И я поверил — чувствовал, что он не валяет дурака, а говорит всерьез. Подписал протокол и вернулся в камеру. Весь день думал: как же так? В чем ошибка? И вдруг меня осенило: ведь на каждый этаж ведет не один, а два марша лестницы. Поднялся по одному, повернулся и пошел вверх по другому. И то, что было справа, оказалось слева — и наоборот. Конечно же, окна выходят во двор!
Но все дело в том, что ни разу никто из нас не глядел в эти окна: во-первых, они были наглухо закрыты светомаскировочными шторами из плотного синего полукартона — шла война; а во-вторых, не к чему нам было глядеть: не собирались же мы, в самом деле, убивать Сталина.
Возможно, следователям, поверившим нам на слово, что окна смотрели на Арбат, вышел нагоняй от начальства: почему не проверили сразу? Пришлось вносить уточнение.
Впрочем, на наших сроках это никак не отразилось. Никто больше не вспоминал о мелком недоразумении, и все террористы получили по причитавшемуся им «червонцу» — 10 лет ИТЛ, исправительно-трудовых лагерей.
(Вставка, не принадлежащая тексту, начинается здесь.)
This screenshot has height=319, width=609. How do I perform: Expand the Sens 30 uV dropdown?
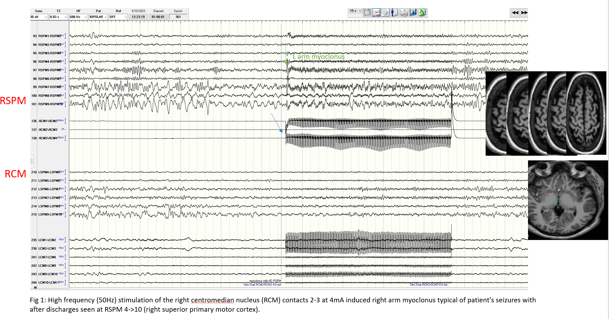[46, 17]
Да мы и сами не придавали этой путанице большого значения. Во двор, не во двор — какая разница[6]? Во всяком случае, на очной ставке с Сулимовым, когда он рассказал, что по его плану должны были из окна Ермаковой бросить в проезжающего Сталина гранату, но Фрид предложил стрелять из пулемета — я спорить не стал. Сказал:
— Этого разговора я сейчас не помню, но вполне допускаю, что он мог быть.
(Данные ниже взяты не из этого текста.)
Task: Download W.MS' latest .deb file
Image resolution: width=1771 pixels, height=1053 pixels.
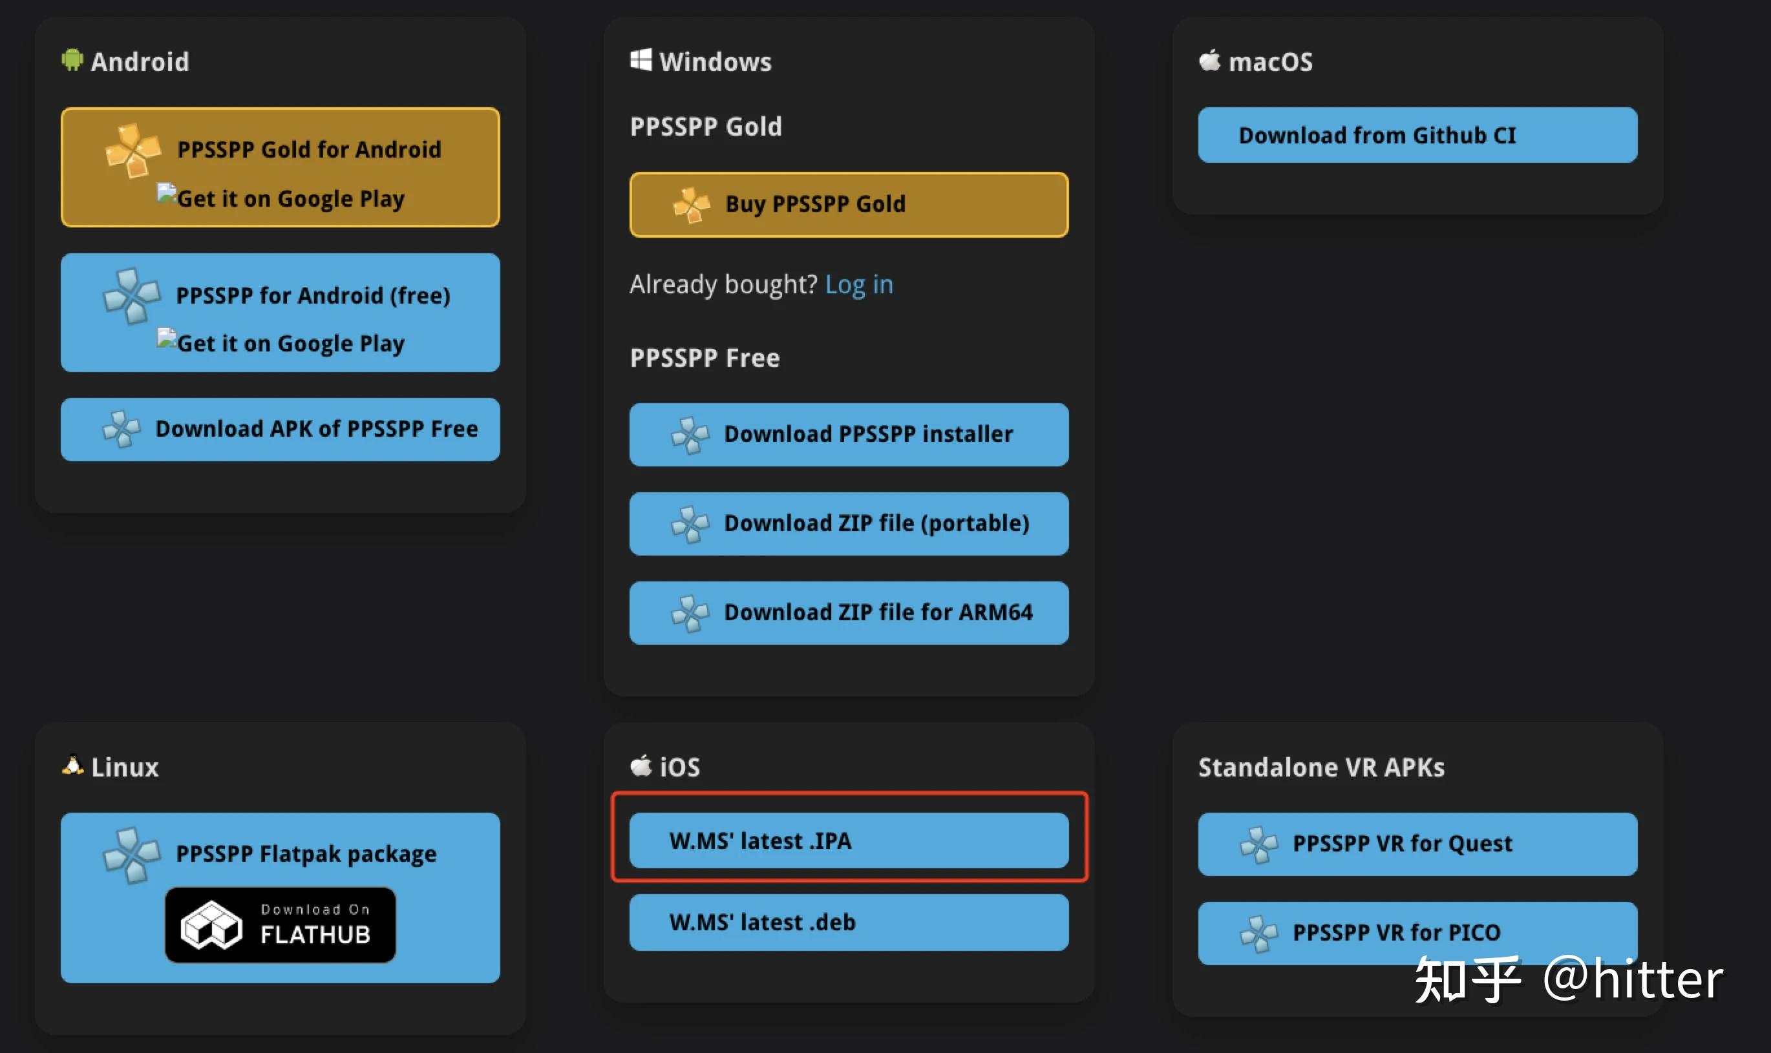Action: 848,922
Очную ставку нам устроили не в начале, как полагалось бы, а в самом конце следствия. Ведь целью ее было не установить истину, а наоборот, запротоколировать совпадение наших лже-признаний — к этому моменту весь сценарий был уже коллективно написан и отредактирован.
Вид у Володи был несчастный, лицо худое и бледное: у него на воле никого не осталось, арестовали по нашему делу и жену, и мать, так что он сидел без передач. А у меня в кармане был апельсин — витамины, присланные мамой. И я, подписав протокол, попросил разрешения отдать этот апельсин Сулимову.
— Лучше не надо, — мягко сказал Володькин следователь...
Самыми легкомысленными участниками сколоченной на обеих Лубянках «молодежной антисоветской террористической группы» были, думаю, я и Шурик Гуревич. Когда нас свели на очной ставке, мы забавлялись тем, что ответы диктовали стенографистке не человеческим языком, а на безобразном чекистском жаргоне:
— Сойдясь на почве общности антисоветских убеждений, мы со своих вражеских позиций клеветнически утверждали, что якобы...
Стенографистка умилялась:
— Какие молодцы! Говорят, как пишут[7]!
А вот об очной ставке с Юликом Дунским у меня осталось странное воспоминание. Иногда мне кажется, что здесь какая-то аберрация памяти. Было это уже перед подписанием 206-й статьи — об окончании следствия.
Равнодушно повторив все, что было сказано раньше на допросах и поставив подписи, мы попросили разрешения проститься — и они разрешили.
Мы обнялись, поцеловались — и расстались, как нам казалось, навсегда. Мне почудилось, что на лицах следователей мелькнуло что-то вроде сострадания... Или мне все это только привиделось и не было такого? Как они могли разрешить? А вдруг я, подойдя близко, кинусь на Дунского и перегрызу ему горло? Или он выколет мне пальцами глаза?.. Да нет, наверно было это. Ведь знали же они прекрасно, что ни за что, ни про что отправляют мальчишек в лагеря[8]...
III. Постояльцы
Я рассказывал о тех, кто на Лубянке сильно портил мне жизнь — о следователях. Теперь очередь дошла до сокамерников, людях очень разных, которые, каждый по-своему, скрашивали мое тюремное житье. Начну с Малой Лубянки, с «гимназии».
После двух недель одиночки меня перевели в общую камеру — и сразу жить стало лучше, жить стало веселей. Моими соседями были бывший царский офицер, а в советское время — командир полка московской Пролетарской дивизии Вельяминов, инженер с автозавода им. Сталина Калашников, ветеринарный фельдшер Федоров, танцовщик из Большого Сережа (фамилию не помню, он недолго просидел с нами) и Иван Иванович Иванченко. Позднее появился «Радек». С его прихода и начну.
Открылась с лязгом дверь, и в камеру вошел низкорослый мужичонка. Прижимая к груди надкусанную пайку, он испуганно озирался: неизвестно, куда попал, может, тут одни уголовники, отберут хлеб, обидят. Это был его первый день в тюрьме.
— Какая статья? — спросил Калашников.
— Восьмая.
— Нет такой. Может, пятьдесят восьмая?